Given instruction: Please rewrite the rows from the line with "Where should I click to: Open help" up to and including the line with "Looking at the screenshot, I should [x=44, y=390].", replacing "Select" with "Choose" and leaving everything else unchanged.
* Begin Material for the task *
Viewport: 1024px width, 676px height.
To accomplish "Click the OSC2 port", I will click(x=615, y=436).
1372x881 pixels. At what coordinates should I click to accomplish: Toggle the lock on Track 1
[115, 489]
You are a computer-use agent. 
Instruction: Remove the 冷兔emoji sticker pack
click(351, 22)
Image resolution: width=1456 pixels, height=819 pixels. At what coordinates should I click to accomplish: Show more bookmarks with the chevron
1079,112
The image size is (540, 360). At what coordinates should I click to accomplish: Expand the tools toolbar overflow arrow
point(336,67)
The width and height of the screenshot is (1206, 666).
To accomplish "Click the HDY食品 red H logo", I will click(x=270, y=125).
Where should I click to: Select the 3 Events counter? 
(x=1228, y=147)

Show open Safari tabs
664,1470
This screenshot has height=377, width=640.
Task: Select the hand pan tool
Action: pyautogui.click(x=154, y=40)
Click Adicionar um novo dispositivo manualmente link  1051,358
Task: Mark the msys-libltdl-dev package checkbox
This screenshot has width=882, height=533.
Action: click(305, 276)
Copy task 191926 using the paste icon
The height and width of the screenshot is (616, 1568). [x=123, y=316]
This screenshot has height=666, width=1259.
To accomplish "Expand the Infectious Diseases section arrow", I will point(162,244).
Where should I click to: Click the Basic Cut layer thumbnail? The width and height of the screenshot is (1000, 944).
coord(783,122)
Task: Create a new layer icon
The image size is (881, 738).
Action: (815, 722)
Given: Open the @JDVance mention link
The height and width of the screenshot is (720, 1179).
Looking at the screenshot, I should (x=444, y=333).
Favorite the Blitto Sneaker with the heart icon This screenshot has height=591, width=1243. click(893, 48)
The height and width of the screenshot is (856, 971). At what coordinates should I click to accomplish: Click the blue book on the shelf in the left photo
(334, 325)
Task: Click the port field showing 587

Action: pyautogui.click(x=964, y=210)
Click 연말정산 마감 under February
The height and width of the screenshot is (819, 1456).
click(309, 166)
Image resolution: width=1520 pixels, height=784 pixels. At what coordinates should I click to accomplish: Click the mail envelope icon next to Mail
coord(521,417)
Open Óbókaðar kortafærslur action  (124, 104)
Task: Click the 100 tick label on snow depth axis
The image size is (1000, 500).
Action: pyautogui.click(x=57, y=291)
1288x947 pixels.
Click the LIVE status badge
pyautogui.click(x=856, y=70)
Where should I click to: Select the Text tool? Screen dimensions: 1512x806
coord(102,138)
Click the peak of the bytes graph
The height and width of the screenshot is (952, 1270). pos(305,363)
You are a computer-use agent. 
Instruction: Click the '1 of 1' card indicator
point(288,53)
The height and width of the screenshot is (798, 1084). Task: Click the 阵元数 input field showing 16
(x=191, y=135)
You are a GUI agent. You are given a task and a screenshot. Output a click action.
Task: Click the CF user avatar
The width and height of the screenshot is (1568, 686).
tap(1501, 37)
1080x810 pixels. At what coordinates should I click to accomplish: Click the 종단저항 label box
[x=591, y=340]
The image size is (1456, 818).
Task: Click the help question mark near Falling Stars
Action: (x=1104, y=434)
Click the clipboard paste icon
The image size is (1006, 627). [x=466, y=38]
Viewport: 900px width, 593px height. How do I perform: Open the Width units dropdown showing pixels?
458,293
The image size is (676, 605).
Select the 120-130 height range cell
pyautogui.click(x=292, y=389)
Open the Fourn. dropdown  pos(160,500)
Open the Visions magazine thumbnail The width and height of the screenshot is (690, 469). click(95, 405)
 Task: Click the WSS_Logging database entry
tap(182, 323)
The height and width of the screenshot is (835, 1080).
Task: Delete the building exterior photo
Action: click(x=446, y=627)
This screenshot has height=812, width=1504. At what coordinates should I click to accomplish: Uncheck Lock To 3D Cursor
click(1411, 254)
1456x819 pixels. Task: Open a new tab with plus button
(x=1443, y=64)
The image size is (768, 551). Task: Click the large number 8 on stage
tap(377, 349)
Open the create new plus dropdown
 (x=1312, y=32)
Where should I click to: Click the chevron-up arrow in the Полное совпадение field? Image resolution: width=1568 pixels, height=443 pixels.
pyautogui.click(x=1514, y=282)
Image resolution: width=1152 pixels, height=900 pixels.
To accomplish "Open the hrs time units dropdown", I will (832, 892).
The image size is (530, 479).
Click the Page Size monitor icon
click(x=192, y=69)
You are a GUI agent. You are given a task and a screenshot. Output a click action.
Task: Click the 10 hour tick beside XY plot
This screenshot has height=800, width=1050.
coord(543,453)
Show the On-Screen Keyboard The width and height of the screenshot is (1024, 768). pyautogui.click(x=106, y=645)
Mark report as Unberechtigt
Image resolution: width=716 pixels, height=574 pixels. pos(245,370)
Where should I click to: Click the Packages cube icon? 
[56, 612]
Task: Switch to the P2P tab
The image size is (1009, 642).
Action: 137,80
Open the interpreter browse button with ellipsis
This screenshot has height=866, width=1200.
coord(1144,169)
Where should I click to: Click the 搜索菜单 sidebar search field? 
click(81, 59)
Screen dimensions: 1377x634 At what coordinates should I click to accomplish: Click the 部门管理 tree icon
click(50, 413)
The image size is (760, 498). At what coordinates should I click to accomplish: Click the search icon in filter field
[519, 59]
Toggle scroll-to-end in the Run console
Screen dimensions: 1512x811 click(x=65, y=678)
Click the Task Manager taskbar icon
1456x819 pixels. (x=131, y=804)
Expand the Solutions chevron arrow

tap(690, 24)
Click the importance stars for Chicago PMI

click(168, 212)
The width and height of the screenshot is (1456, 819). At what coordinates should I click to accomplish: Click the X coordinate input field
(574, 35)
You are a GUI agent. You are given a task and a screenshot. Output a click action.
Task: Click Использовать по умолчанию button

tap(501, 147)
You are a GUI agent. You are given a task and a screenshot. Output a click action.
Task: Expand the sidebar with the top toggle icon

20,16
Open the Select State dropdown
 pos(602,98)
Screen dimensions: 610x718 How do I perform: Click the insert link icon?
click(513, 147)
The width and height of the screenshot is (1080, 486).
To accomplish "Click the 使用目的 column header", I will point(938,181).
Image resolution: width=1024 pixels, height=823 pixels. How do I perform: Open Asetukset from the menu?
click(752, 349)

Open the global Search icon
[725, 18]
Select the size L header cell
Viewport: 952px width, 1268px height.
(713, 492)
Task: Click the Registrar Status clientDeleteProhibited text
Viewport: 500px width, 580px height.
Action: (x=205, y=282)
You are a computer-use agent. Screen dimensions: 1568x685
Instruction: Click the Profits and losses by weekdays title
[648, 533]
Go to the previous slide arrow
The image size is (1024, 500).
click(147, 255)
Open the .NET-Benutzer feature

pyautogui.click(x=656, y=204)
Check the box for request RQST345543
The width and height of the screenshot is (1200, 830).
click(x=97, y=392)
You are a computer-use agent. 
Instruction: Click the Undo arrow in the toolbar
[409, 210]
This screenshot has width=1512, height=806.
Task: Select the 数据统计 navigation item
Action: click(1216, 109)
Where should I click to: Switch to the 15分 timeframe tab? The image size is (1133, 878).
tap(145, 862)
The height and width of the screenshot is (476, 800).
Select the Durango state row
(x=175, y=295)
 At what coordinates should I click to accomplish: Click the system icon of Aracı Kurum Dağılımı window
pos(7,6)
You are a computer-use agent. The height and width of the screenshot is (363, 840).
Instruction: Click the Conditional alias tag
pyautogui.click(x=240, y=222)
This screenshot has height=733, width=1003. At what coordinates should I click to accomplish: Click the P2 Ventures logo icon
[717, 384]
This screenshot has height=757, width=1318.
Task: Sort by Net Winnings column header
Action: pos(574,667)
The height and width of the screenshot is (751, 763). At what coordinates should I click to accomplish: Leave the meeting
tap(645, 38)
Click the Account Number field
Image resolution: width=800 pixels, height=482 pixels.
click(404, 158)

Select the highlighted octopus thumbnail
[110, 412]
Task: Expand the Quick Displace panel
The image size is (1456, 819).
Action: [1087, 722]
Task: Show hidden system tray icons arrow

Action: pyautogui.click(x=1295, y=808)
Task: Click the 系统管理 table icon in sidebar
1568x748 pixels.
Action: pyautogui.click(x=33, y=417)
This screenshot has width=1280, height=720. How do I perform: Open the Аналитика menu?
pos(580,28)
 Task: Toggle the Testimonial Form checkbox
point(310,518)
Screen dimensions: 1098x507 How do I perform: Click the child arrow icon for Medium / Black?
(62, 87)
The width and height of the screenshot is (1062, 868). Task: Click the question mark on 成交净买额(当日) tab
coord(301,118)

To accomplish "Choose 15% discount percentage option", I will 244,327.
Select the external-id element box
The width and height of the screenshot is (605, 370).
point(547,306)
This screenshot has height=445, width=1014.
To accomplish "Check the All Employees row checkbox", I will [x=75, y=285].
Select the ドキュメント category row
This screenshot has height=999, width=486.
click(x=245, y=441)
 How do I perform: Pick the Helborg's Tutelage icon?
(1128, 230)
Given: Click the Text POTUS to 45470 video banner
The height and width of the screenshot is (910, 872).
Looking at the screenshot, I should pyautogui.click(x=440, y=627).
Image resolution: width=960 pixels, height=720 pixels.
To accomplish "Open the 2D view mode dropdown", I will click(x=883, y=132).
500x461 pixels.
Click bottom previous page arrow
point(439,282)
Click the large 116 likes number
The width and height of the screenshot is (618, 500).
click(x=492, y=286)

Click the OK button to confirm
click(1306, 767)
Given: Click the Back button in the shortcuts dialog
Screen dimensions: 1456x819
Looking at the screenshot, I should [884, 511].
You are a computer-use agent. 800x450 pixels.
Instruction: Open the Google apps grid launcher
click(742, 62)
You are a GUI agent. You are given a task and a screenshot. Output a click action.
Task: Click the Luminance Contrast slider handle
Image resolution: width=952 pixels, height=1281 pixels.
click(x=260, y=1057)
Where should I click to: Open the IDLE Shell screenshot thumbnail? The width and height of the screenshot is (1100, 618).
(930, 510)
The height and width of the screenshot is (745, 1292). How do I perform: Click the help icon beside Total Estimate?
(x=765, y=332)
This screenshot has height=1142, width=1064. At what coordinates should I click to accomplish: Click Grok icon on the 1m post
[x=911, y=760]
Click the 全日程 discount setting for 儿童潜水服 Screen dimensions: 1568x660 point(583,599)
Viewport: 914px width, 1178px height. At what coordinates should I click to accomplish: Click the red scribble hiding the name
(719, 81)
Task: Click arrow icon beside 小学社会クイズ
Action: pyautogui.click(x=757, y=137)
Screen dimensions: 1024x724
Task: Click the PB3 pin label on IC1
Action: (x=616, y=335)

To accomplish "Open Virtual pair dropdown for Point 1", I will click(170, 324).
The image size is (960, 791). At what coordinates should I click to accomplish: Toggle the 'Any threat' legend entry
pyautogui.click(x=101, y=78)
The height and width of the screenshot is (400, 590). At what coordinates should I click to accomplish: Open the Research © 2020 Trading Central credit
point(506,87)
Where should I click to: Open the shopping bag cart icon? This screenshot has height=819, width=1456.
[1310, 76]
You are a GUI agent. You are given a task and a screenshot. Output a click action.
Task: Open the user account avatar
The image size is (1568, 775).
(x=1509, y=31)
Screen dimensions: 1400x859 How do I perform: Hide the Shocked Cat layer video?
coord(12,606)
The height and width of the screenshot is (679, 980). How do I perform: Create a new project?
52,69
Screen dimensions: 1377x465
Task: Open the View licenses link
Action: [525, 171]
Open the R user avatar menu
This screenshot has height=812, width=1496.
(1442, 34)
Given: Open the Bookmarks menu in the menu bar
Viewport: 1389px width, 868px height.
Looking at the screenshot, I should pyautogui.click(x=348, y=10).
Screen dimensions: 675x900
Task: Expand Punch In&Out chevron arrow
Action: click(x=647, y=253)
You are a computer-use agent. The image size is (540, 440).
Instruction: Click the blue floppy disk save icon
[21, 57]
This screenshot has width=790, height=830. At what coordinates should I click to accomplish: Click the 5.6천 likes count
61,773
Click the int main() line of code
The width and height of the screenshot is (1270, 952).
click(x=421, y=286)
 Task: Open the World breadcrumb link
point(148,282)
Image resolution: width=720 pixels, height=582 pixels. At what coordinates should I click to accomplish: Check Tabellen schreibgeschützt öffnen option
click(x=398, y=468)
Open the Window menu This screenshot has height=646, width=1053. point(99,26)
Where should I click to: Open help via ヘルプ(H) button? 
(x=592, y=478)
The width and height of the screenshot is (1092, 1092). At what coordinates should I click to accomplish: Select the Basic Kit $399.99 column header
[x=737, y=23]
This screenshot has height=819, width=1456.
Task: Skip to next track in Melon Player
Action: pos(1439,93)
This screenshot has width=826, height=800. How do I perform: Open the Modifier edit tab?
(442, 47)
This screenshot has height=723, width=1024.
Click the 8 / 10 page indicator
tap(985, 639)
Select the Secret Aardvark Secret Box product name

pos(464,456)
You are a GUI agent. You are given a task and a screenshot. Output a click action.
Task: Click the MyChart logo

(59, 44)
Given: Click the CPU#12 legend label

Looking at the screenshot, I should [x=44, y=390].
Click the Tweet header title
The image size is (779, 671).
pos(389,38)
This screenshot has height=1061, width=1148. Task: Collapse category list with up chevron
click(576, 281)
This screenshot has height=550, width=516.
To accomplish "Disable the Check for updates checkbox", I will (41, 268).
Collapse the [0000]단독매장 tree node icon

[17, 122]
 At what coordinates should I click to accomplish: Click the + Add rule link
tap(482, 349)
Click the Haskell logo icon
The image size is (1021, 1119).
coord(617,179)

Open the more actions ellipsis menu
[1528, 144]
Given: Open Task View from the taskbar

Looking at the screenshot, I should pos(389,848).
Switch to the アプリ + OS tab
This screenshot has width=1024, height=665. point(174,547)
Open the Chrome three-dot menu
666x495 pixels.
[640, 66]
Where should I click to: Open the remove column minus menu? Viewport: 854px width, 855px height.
* End Material for the task *
Exercise solution:
Where should I click to: Open help via ヘルプ(H) button? 
(x=592, y=478)
The width and height of the screenshot is (1092, 1092). At what coordinates should I click to accomplish: Choose the Basic Kit $399.99 column header
[x=737, y=23]
This screenshot has height=819, width=1456.
Task: Skip to next track in Melon Player
Action: pos(1439,93)
This screenshot has width=826, height=800. How do I perform: Open the Modifier edit tab?
(442, 47)
This screenshot has height=723, width=1024.
Click the 8 / 10 page indicator
tap(985, 639)
Choose the Secret Aardvark Secret Box product name

pos(464,456)
You are a GUI agent. You are given a task and a screenshot. Output a click action.
Task: Click the MyChart logo

(59, 44)
Given: Click the CPU#12 legend label

Looking at the screenshot, I should [x=44, y=390].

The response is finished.